My depression was no longer an issue. I was off all my medications and felt strong. I no longer dreaded getting out of bed each morning. I slept well at night and woke with enthusiasm for the day ahead.
My marriage was in a better place than ever before. So much so that I had resigned my job to focus on looking after my family and pursuing my hobby with a view to turning it into a home business. We had decided to get a puppy for our son and had chosen a cute little toy poodle cross. We just had to wait for her to be old enough to come home.
Life was good. We had so much to look forward to and were excited to discover how our new life would unfold. Having been through so much over the previous 3 years and more we were grateful for the peaceful place we finally found ourselves in. We had beaten the odds by not just salvaging our marriage but building something wonderful together.
When a routine check up with my lady GP turned into an urgent mammogram and ultrasound I didn't believe anything could be wrong. I was sure I'd been through more than enough already and the future was secure.

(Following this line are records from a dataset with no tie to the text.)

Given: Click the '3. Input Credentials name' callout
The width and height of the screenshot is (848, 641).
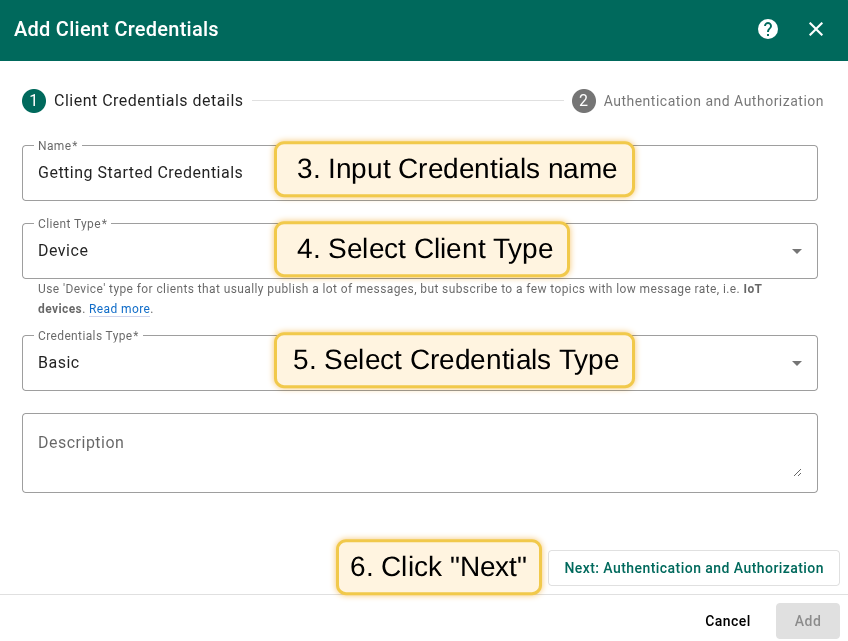Looking at the screenshot, I should (x=455, y=169).
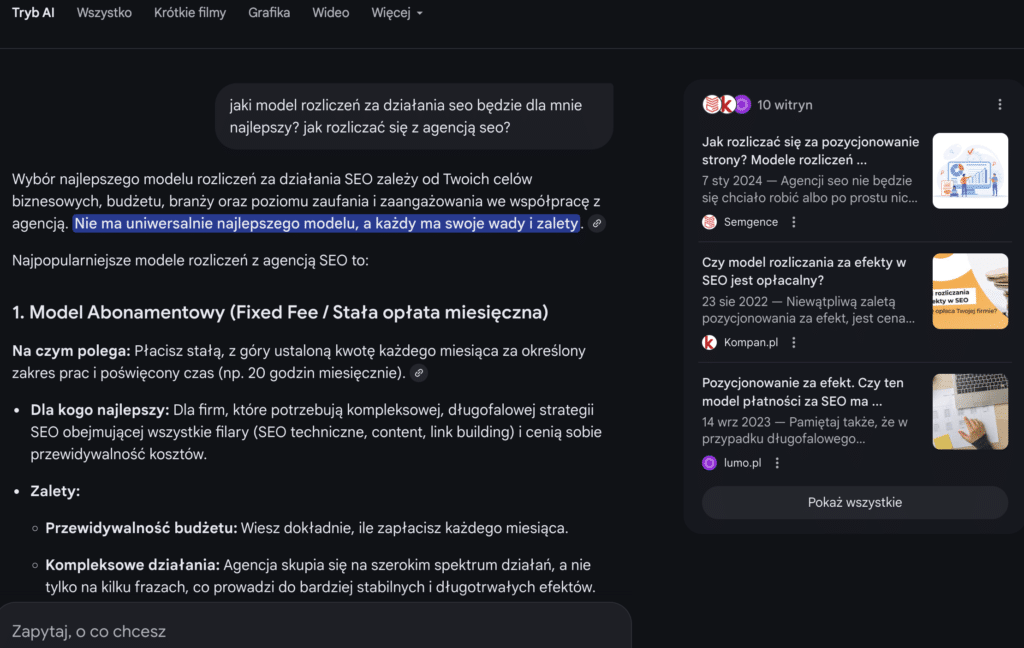This screenshot has height=648, width=1024.
Task: Open the three-dot menu beside Kompan.pl
Action: (794, 340)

When the mammogram turned into an urgent return visit to my GP I still didn't believe for a minute I would get bad news. My husband offered to come with me to the GP but I laughed it off and said I'd be fine, that nothing was wrong.

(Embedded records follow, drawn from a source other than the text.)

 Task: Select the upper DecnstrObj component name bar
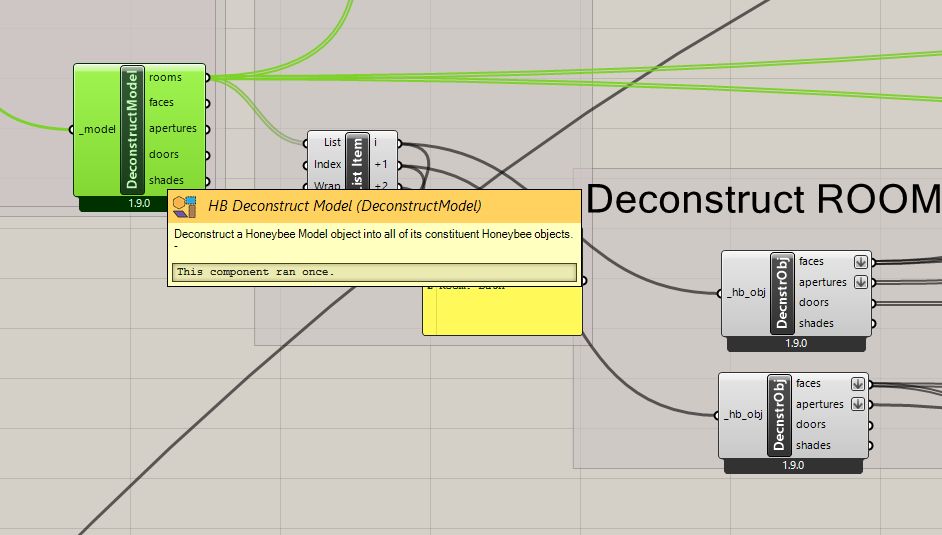pyautogui.click(x=783, y=292)
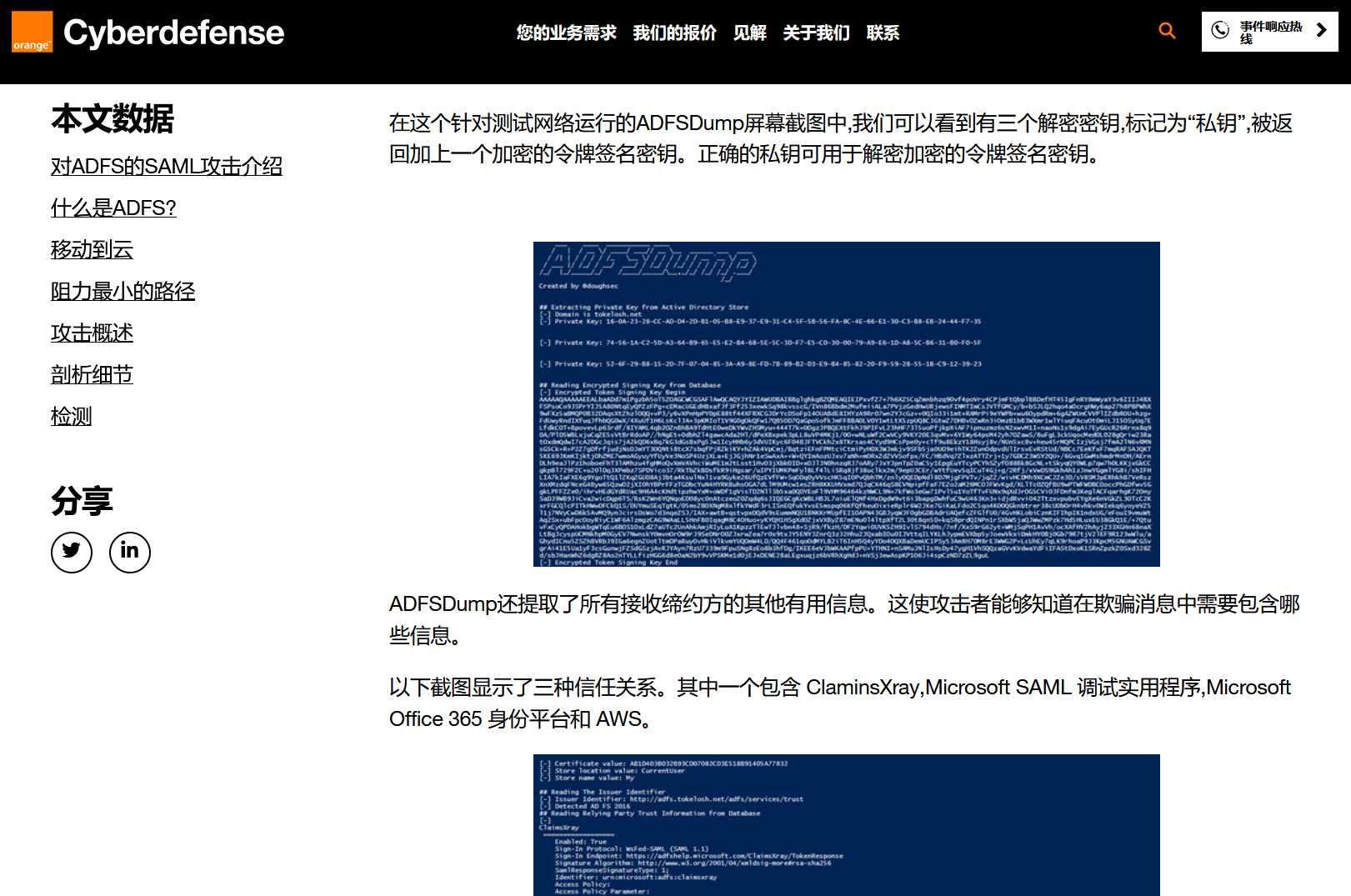
Task: Open the ADFSDump private key screenshot
Action: coord(846,404)
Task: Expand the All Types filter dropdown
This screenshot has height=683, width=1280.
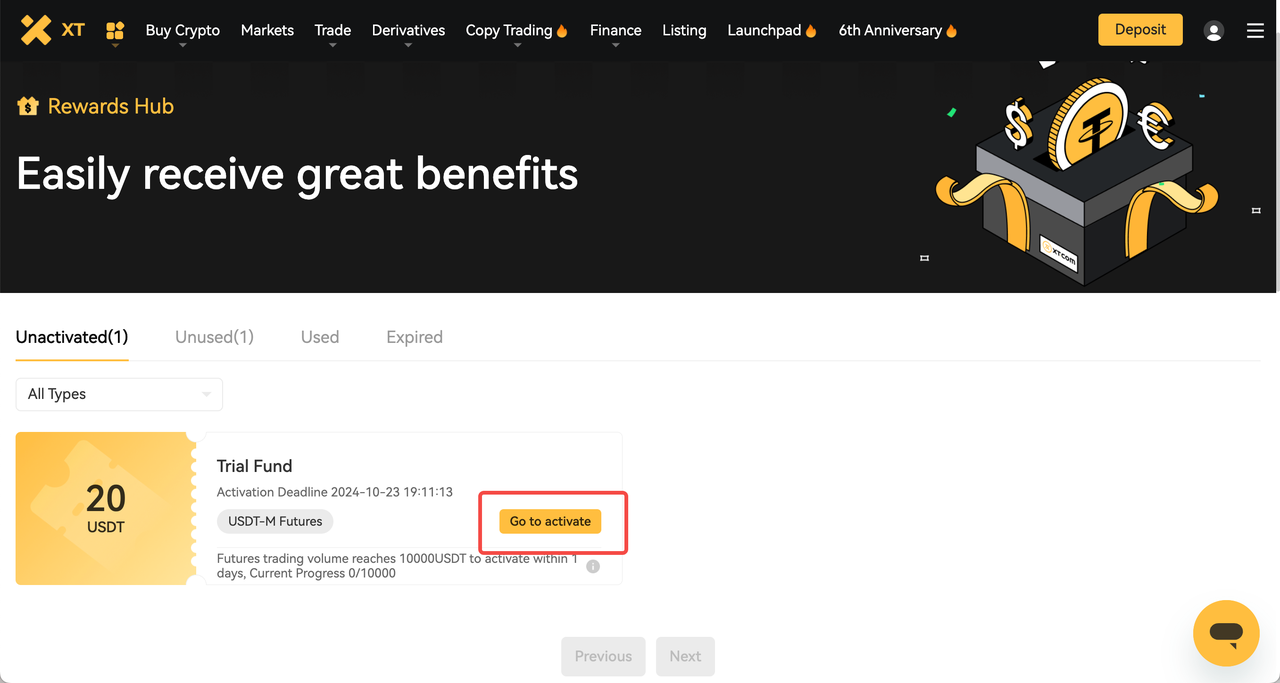Action: tap(119, 394)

"You have breast cancer." The words echoed around in my head but didn't sink in. When she passed me a box of tissues I just looked at it confused. When I looked back up at her the look of sympathy and concern on her face finally penetrated the fog. "But I don't have a lump!!!" She explained to me that I did indeed have a lump but it was almost impossible to detect without the scans.
That day was the start of the hardest year of my life. I'm sure it was the hardest year of my husband's life too. It was also the start of massive changes in our relationships, our priorities and our hopes and dreams. That day in November 2011 changed everything. The following 12 months, with all it's horrors, set us on the path we are on today. It taught us that together there is NOTHING we can't achieve. Together we are heading in the direction of our dreams.
When I'm feeling brave I will write more about that particular journey ... because although it was a very difficult time it also made everything else possible. It taught me that there is ALWAYS a silver lining even if it's not obvious at first.